__STATED TASK__: Starting at the line that contains "At what coordinates" and continuing through the last of the lines below, write those lines out again with "button" swapped for "icon" and everything else left as it is. Omit the pictures from your answer.

__MATERIAL SHOWN__:
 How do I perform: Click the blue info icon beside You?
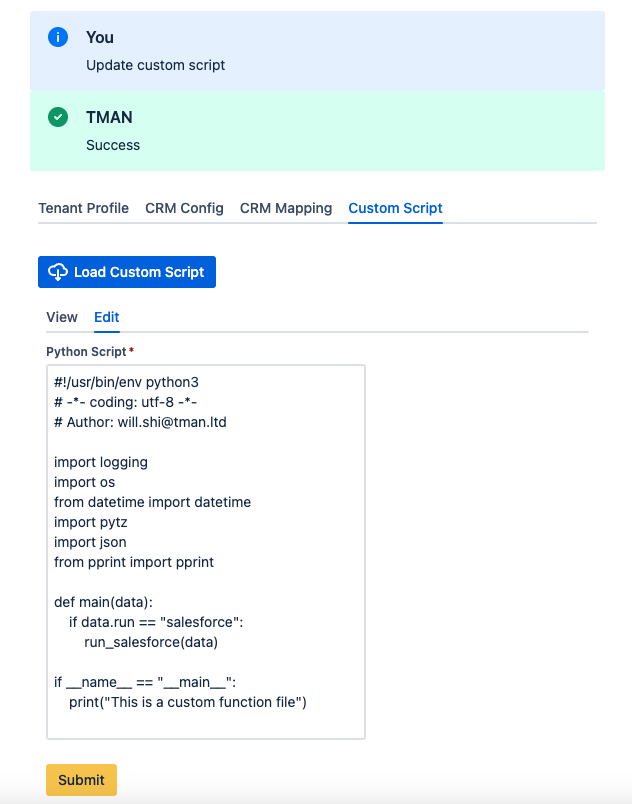pyautogui.click(x=58, y=37)
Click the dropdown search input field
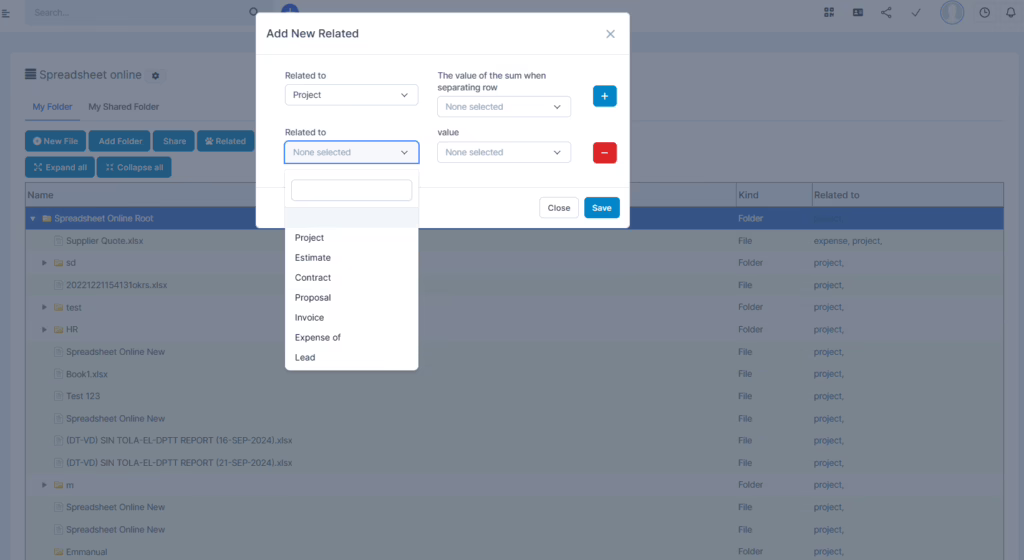1024x560 pixels. 351,190
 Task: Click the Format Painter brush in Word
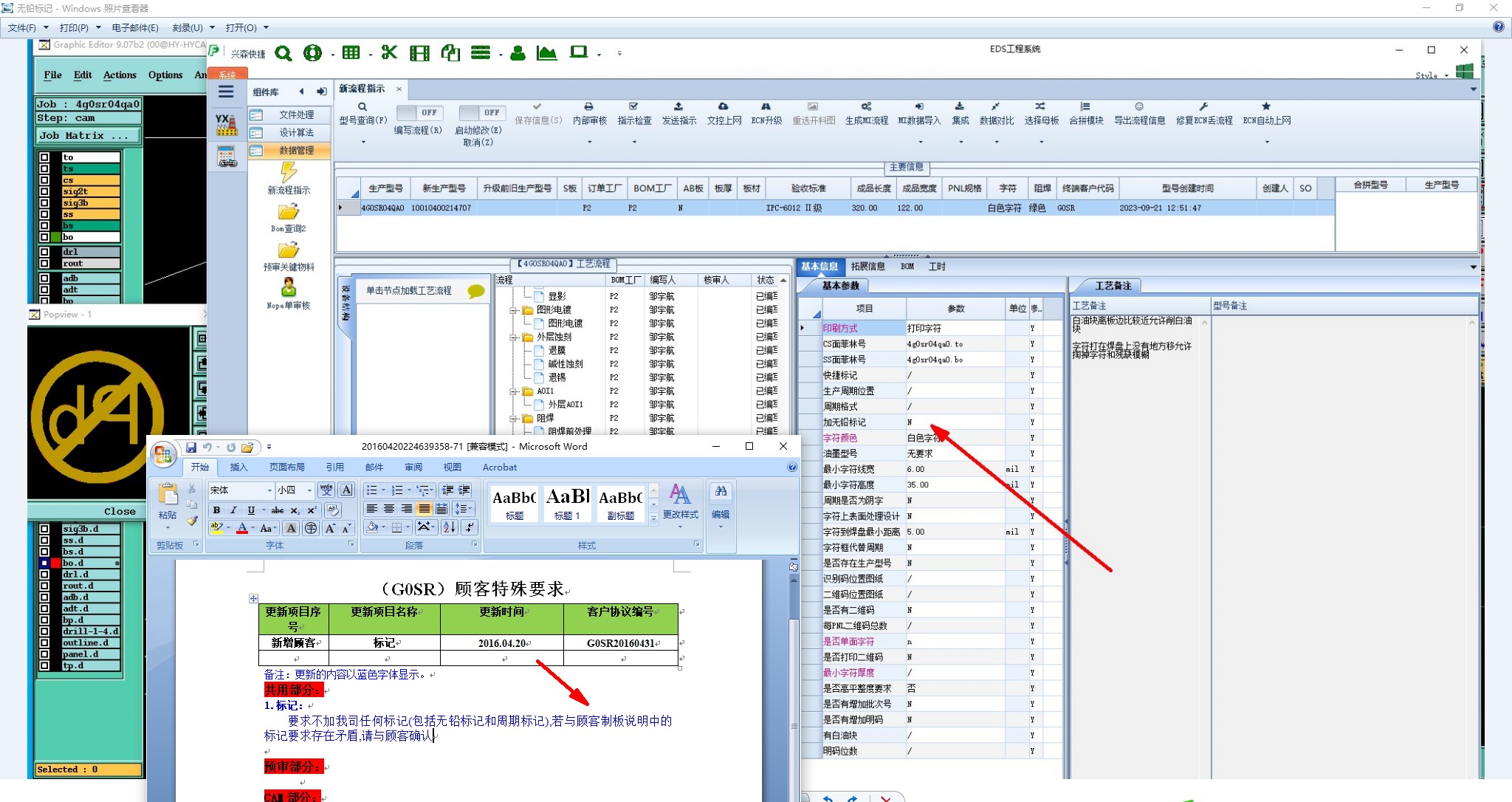point(192,521)
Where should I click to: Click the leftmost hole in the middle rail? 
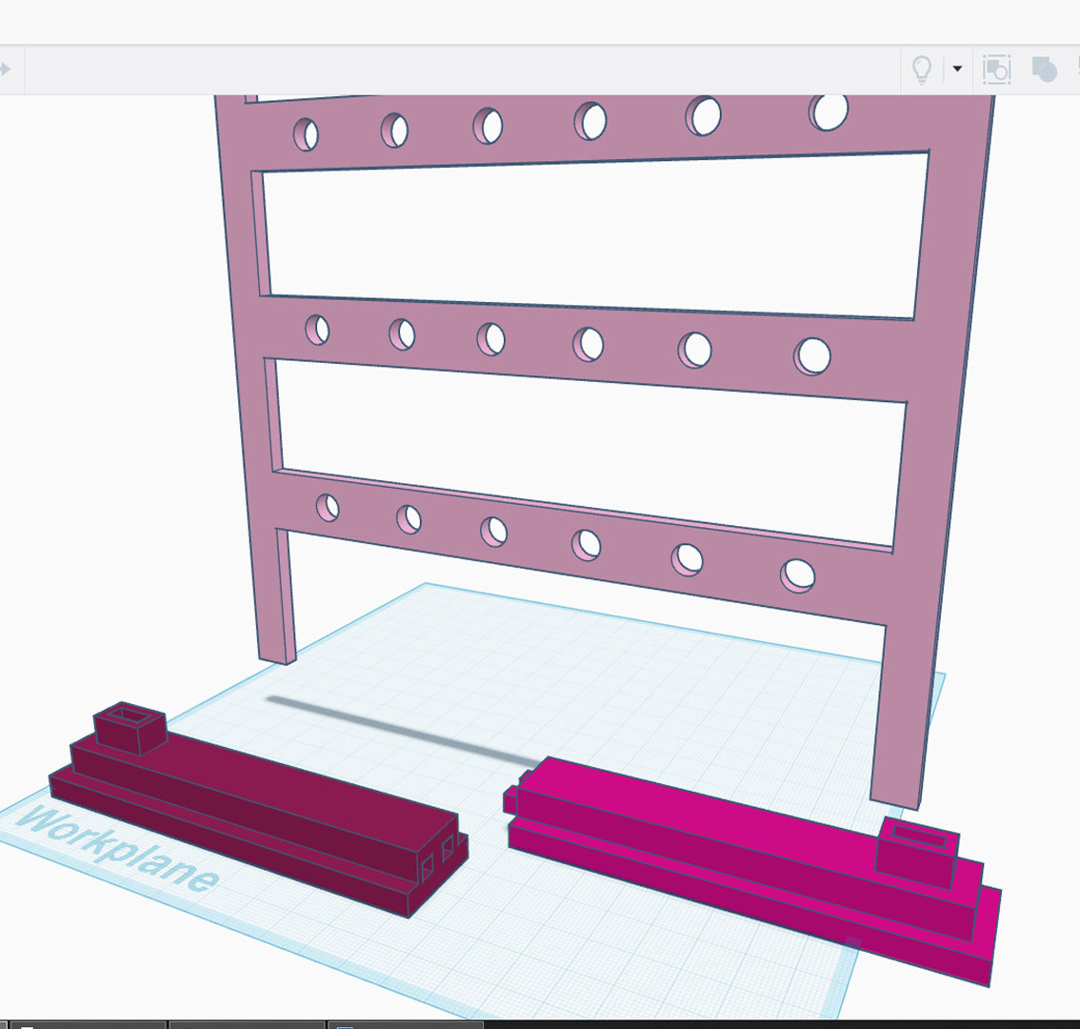pos(317,329)
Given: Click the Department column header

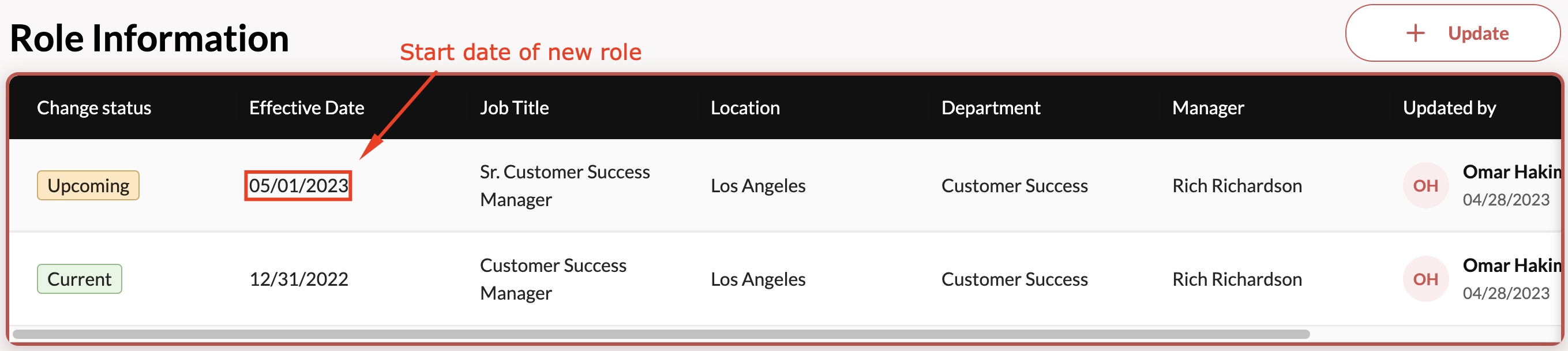Looking at the screenshot, I should point(991,108).
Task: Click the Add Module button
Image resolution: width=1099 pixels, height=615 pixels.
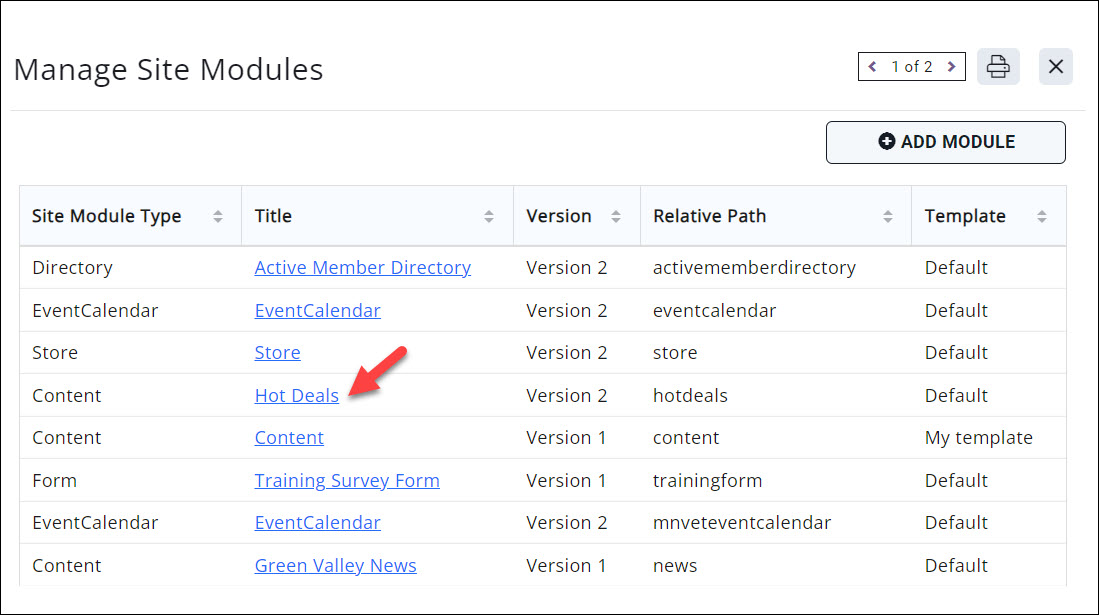Action: (x=945, y=142)
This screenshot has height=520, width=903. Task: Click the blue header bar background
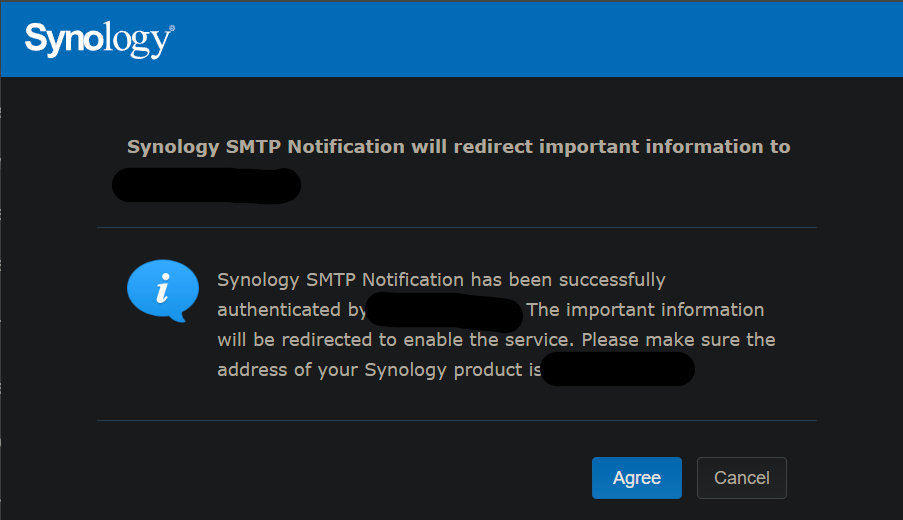click(x=518, y=39)
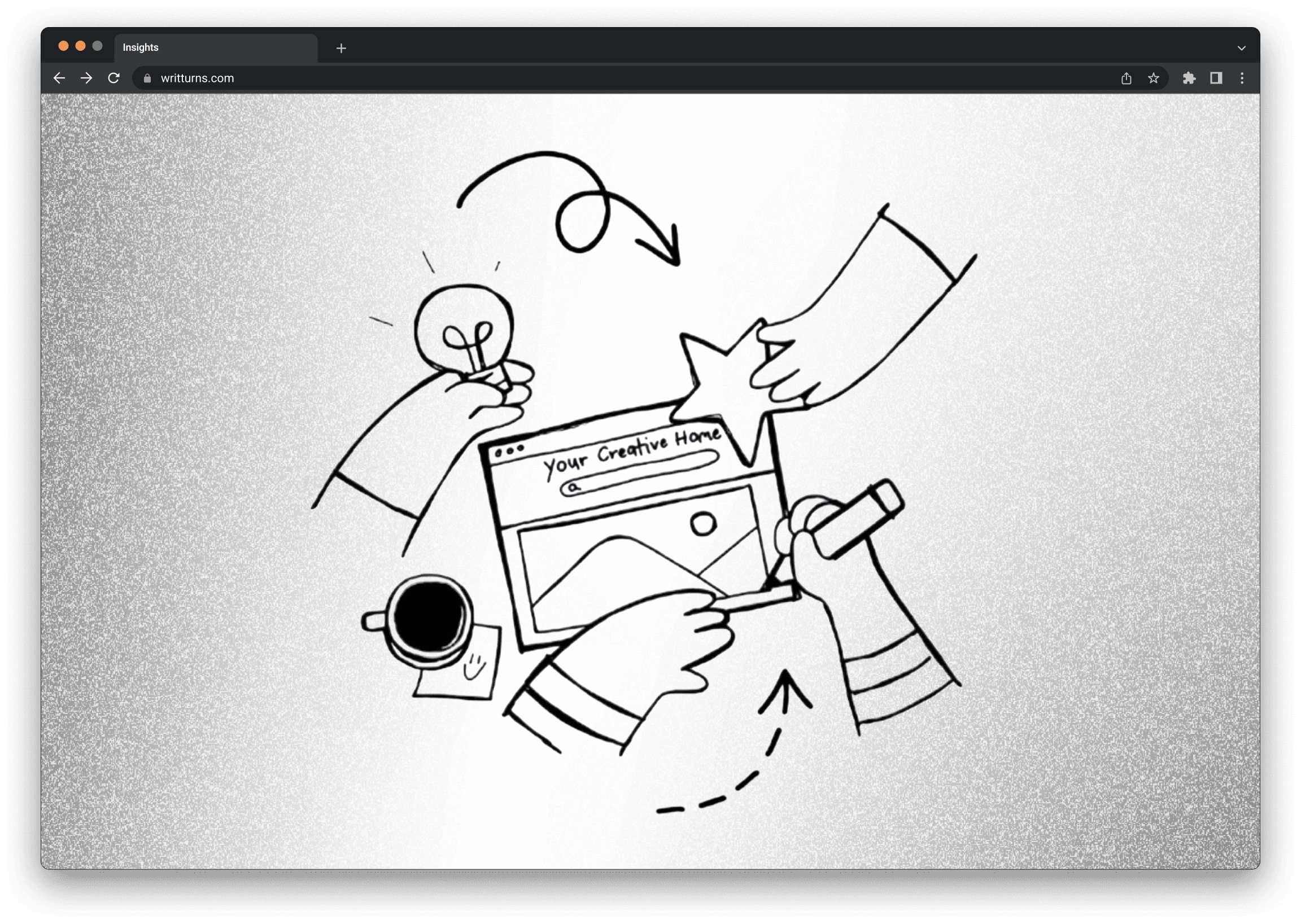
Task: Open a new tab with plus button
Action: (341, 49)
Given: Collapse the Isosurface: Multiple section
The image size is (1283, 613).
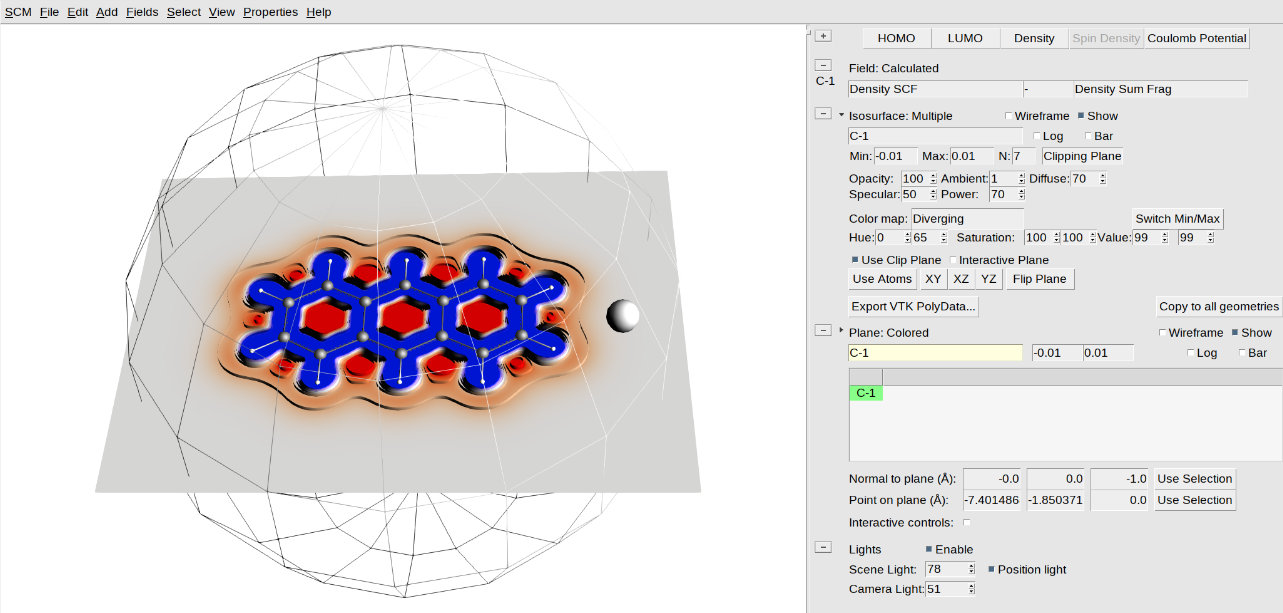Looking at the screenshot, I should click(x=823, y=113).
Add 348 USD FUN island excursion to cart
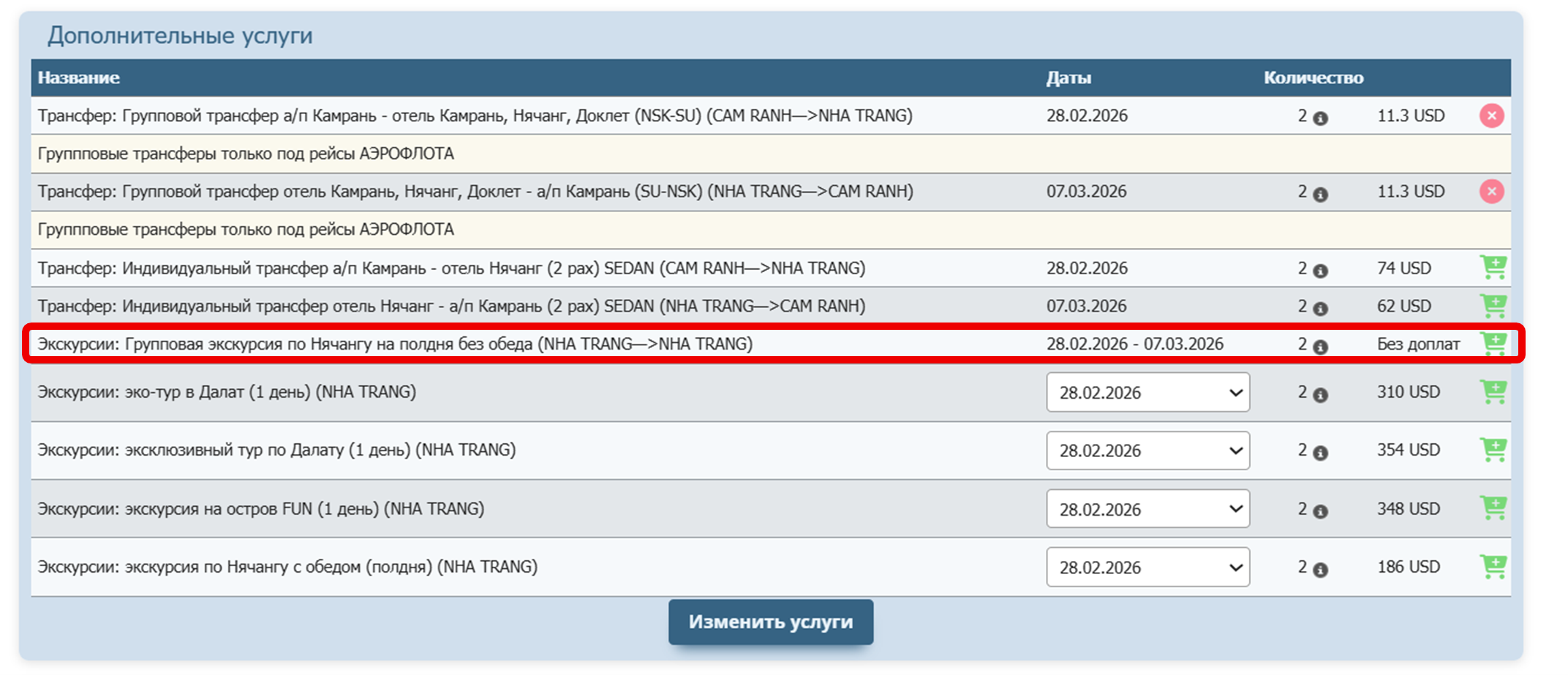This screenshot has width=1568, height=675. click(x=1493, y=508)
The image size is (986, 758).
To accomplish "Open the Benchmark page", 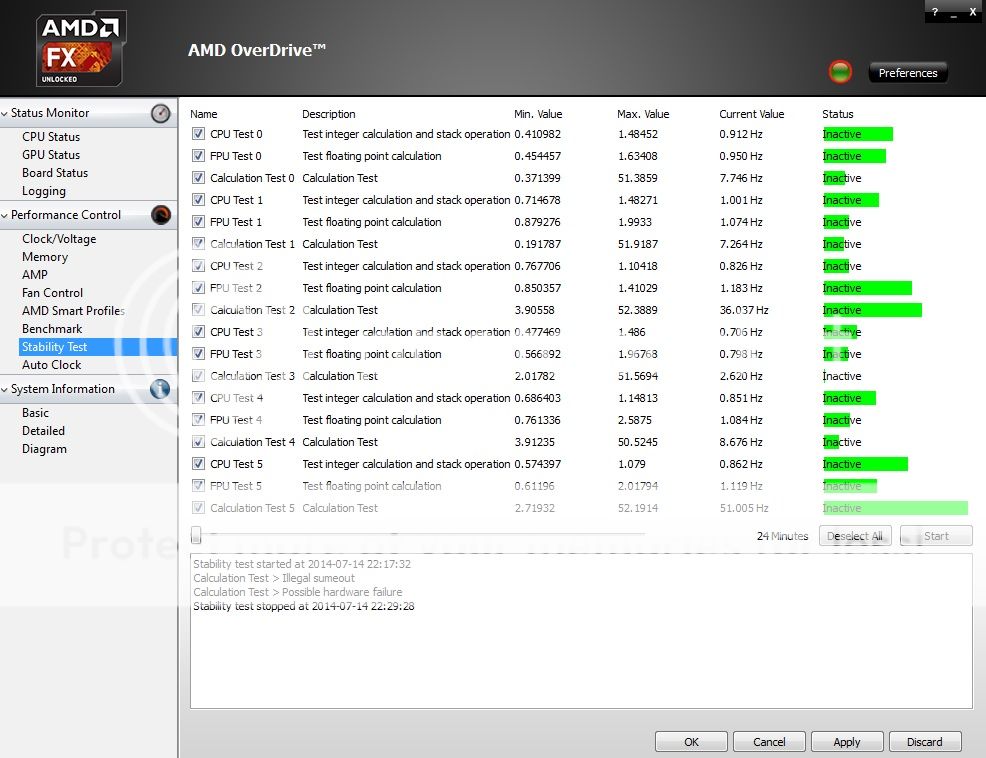I will pos(52,329).
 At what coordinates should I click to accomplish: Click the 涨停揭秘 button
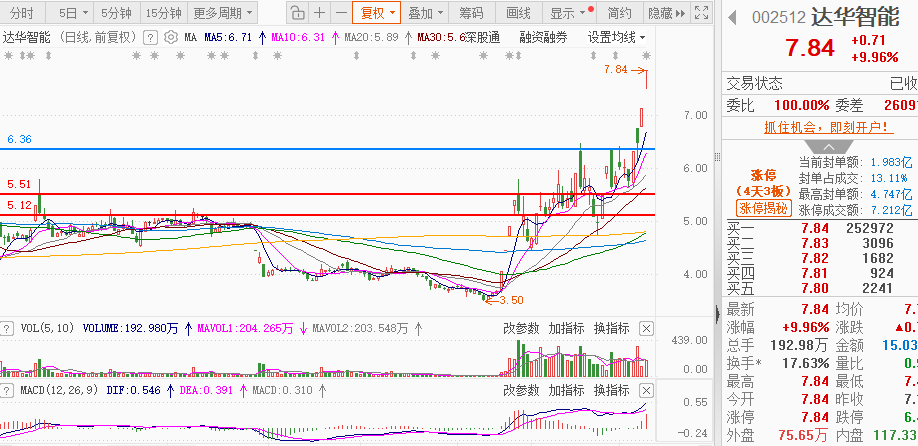(x=763, y=209)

__EXERCISE OUTPUT__:
 At what coordinates should I click to accomplish: Click the 涨停揭秘 icon
(x=763, y=209)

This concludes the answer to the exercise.